While it is quite conceivable (and many would argue -- inevitable)
that a market will someday form around cpu cycles, it is not
distributed.net's focus, goal, or place to develop that market.
distributed.net is a wholly non-profit venture with two primary
motivations.

First, we desire to actively test the boundaries and push the limits
of what is possible with distributed computing.  We are here to
determine the range of tasks which are appropriate for a distributed
computing model and then to refine that model making such an
approach not only appropriate but realistic as well.  While the
component technologies involved in what we are all doing are not
new, this is undeniably the largest organized distributed computing
venture in existence and as such we are in a position to prove (or
disprove) the many theories and concepts regarding just what sort of
results this technology can expect to yield.  Today we are the
pioneers fighting to prove to ourselves and others that this is a
valid and useful tool.

Secondly, we recognize that a significant and tangible byproduct of
this experimentation is a corpulent, seething mass of computer
cycles and we would like nothing more than to see those cycles
directed towards projects that benefit us as a whole.  There is a
wide and exciting array of tasks which we are well positioned to
work on.  Tasks that may not necessarily generate sufficient
commercial appeal and tasks that might very well otherwise be
ignored by groups and organizations with sufficient computing muscle
to effectively focus on.  There are many tasks which require
computer power of this scale, and precious few sites with the
ability, motivation, and time to spend on them.

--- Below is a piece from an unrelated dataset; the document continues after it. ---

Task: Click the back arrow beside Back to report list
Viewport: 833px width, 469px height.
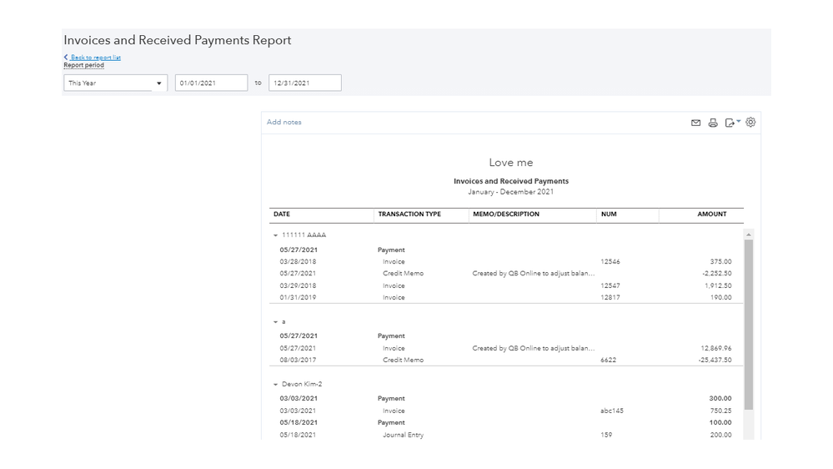Action: (66, 58)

Distributed computing is virgin ground.  There are dozens of issues
which will need to be addressed before anyone could even begin to
build a viable market around it.  Surely, there are technological
and philosophical issues which have not even been anticipated that
will be dealt with first.  What we do here today is simply the first
step, and what distributed.net has managed to build and continues to
develop over time will surely impact the direction of distributed
computing technologies.   However, our strength lies not only in
recognizing what we can do, but in what we cannot do.  There will
be others who will take what we build and integrate it into
the free market.  While that aim is certainly in no way contrary
to the goals of distributed.net, we recognize that it is a
separate and fundamentally different focus.

As to specific business tasks which are suited for a distributed-
computing solution, there are thousands, I'm sure and they will
all benefit from what we are learning here and now.